• _Instructions to follow_: Retype, exactly and with nothing added, the lines from the one showing "Instruction: Tap the ipsw.me address bar" through the final line of the material. Omit pictures.

********

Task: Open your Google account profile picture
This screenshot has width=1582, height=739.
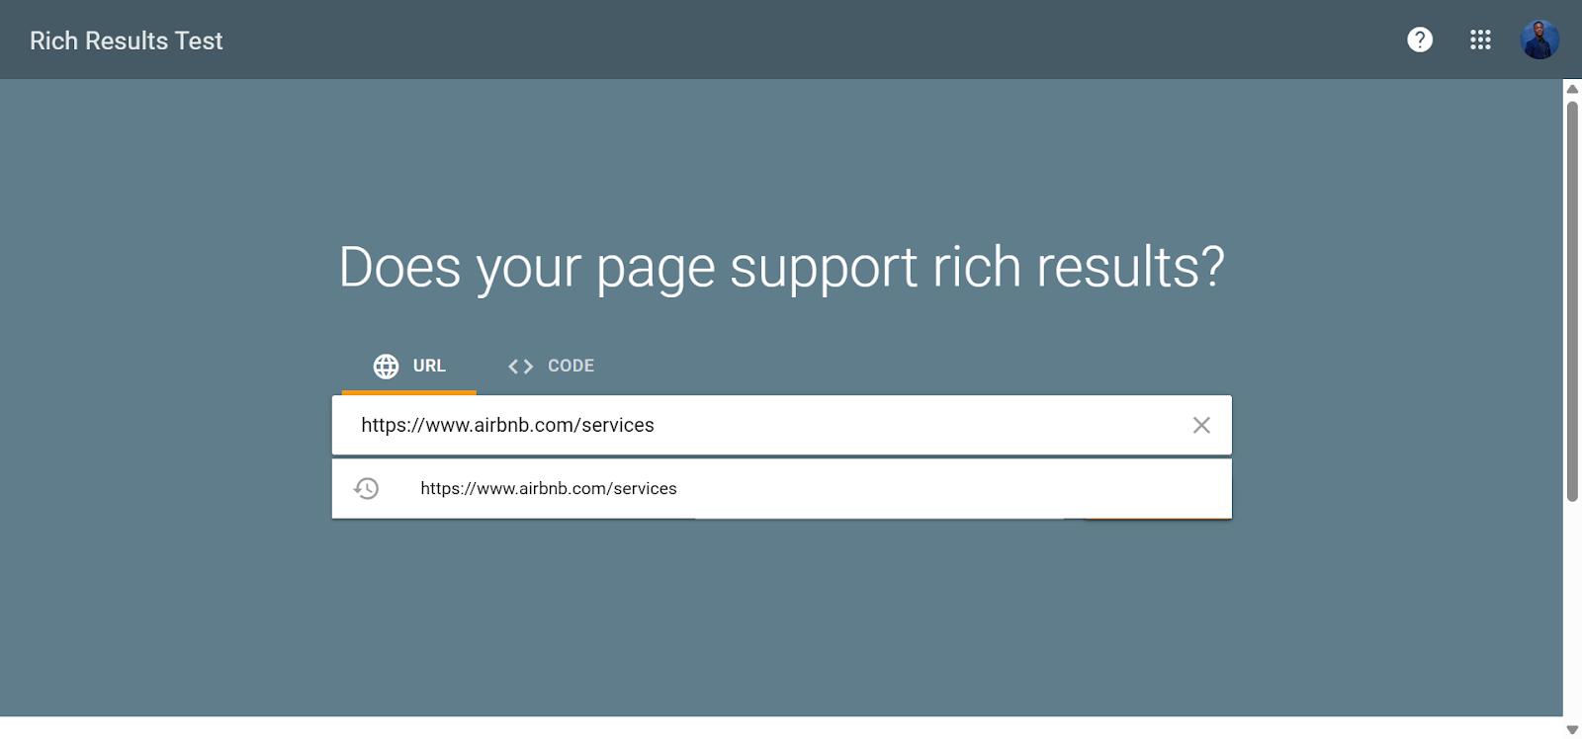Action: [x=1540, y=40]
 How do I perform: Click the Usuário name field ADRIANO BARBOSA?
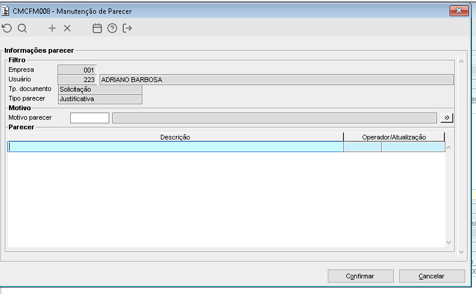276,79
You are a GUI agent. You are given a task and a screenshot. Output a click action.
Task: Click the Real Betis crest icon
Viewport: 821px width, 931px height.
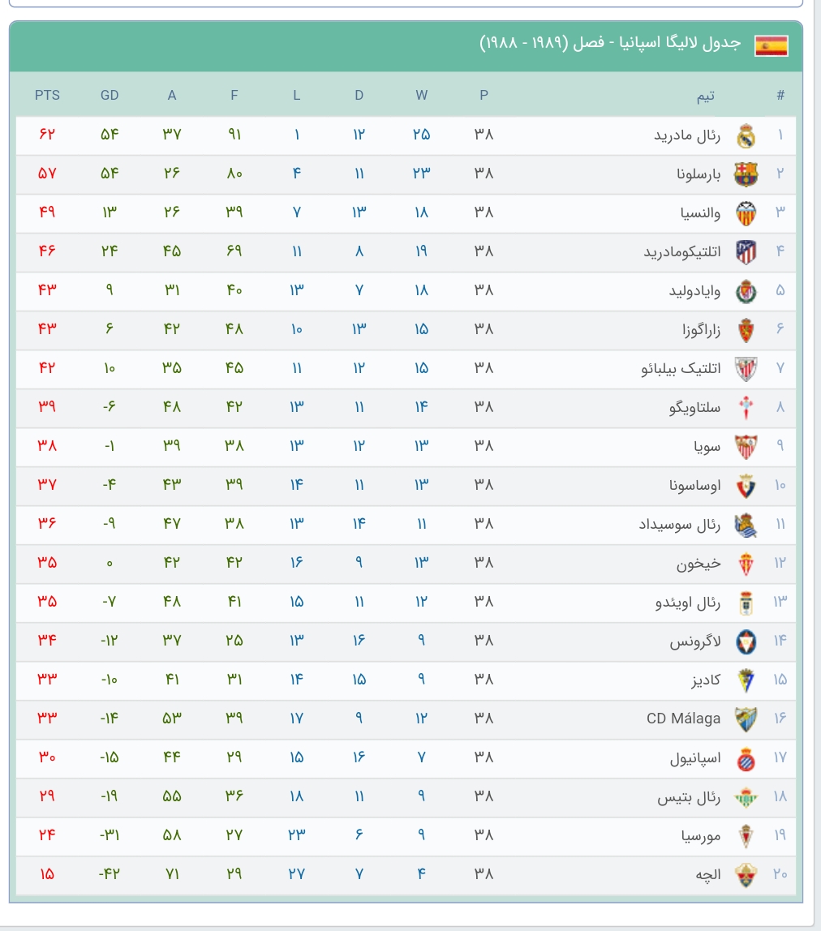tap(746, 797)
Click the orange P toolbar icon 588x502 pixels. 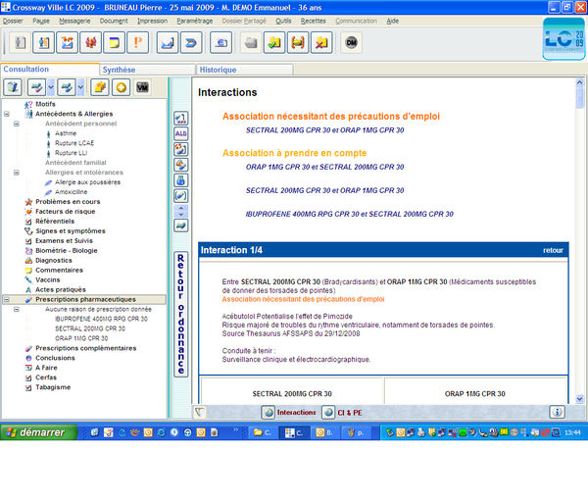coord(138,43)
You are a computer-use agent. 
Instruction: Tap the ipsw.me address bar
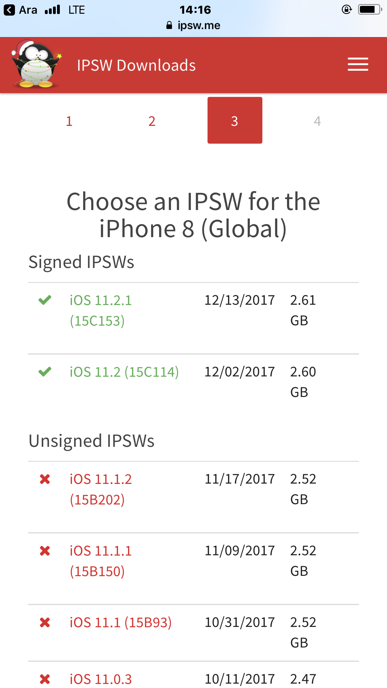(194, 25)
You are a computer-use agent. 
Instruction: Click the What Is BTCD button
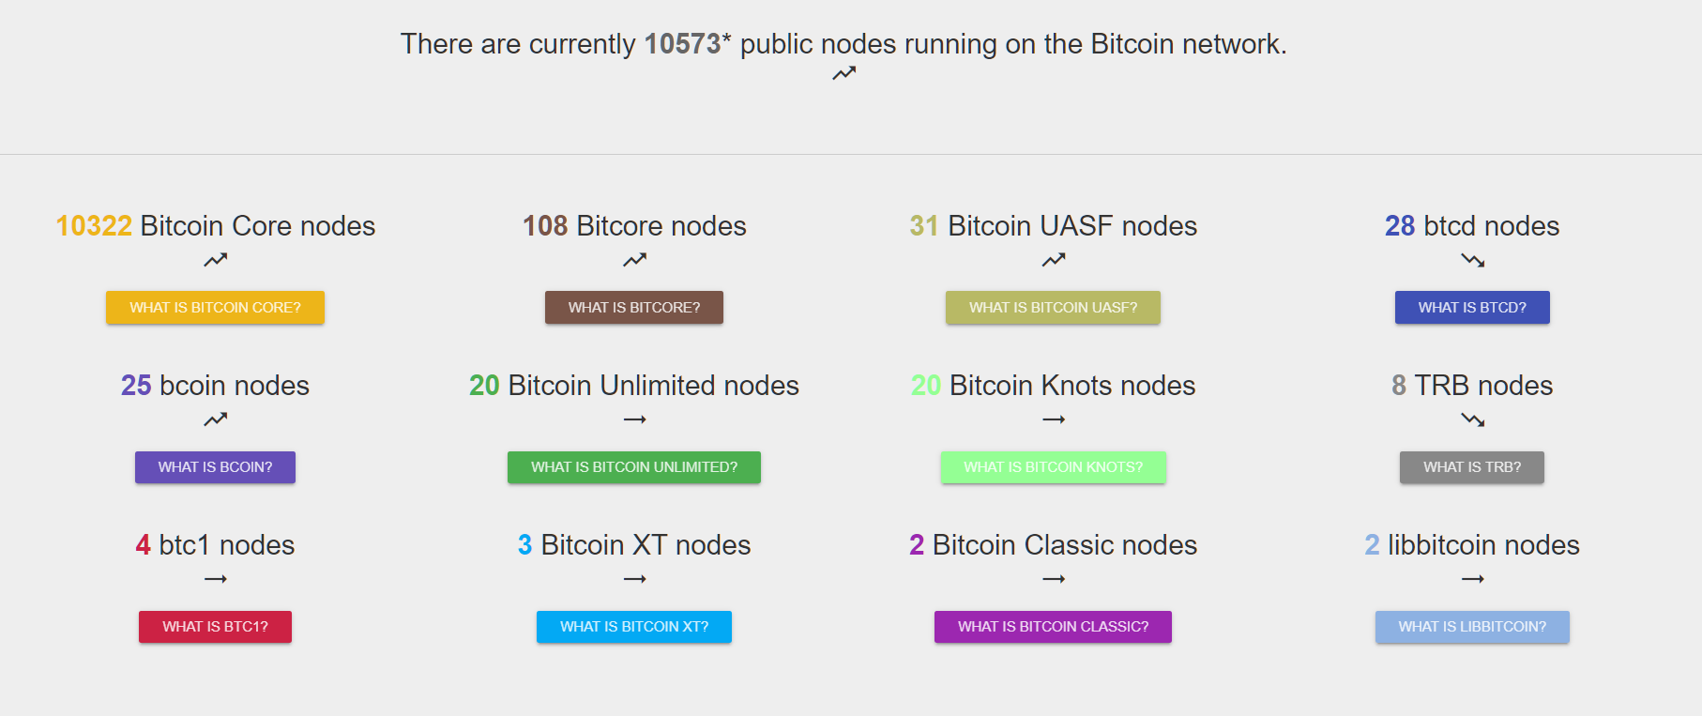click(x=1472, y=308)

********

• _Result of the exercise_:
Instruction: Tap the ipsw.me address bar
(194, 25)
You are a computer-use agent. 
Instruction: Click the What Is BTCD button
click(x=1472, y=308)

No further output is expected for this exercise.